**TASK STATEMENT:** The expected output is every line of the data exactly as shown, minus the images.

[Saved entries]

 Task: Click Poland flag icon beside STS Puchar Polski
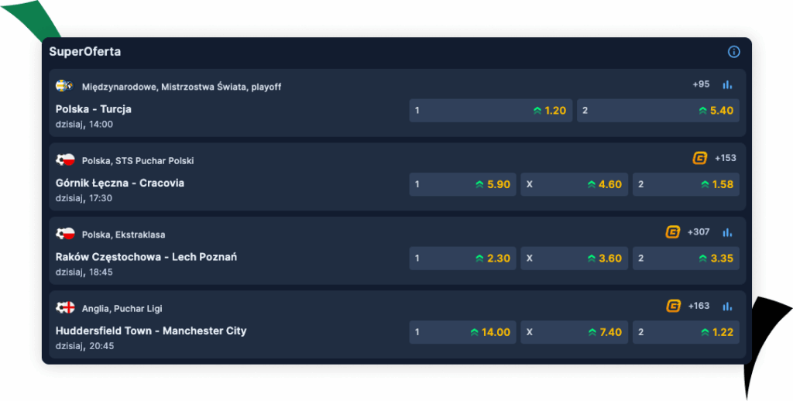[x=65, y=160]
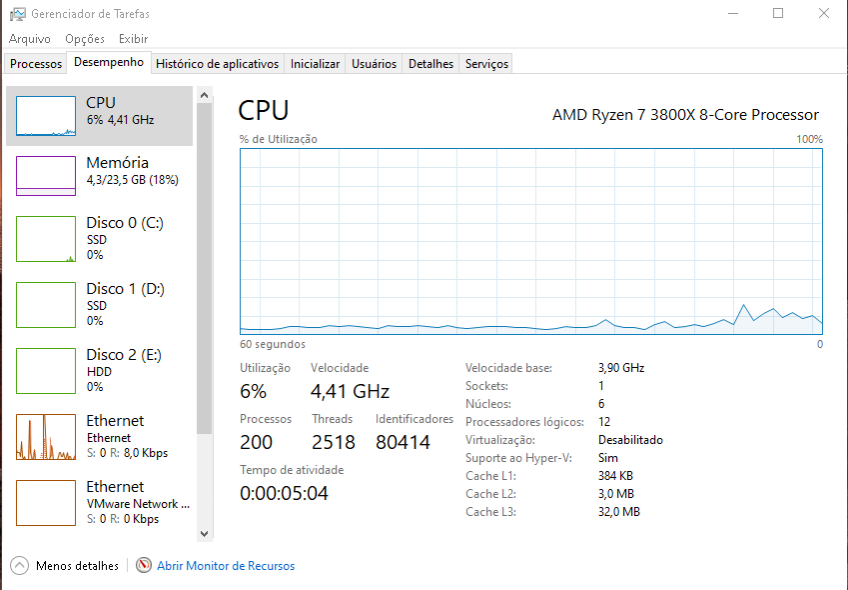Open the Arquivo menu
This screenshot has width=848, height=590.
30,39
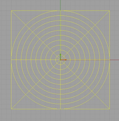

**YOUR RESPONSE:**
 Task: Click Poland flag icon beside STS Puchar Polski
[x=65, y=160]
Open the Arquivo menu
This screenshot has width=848, height=590.
30,39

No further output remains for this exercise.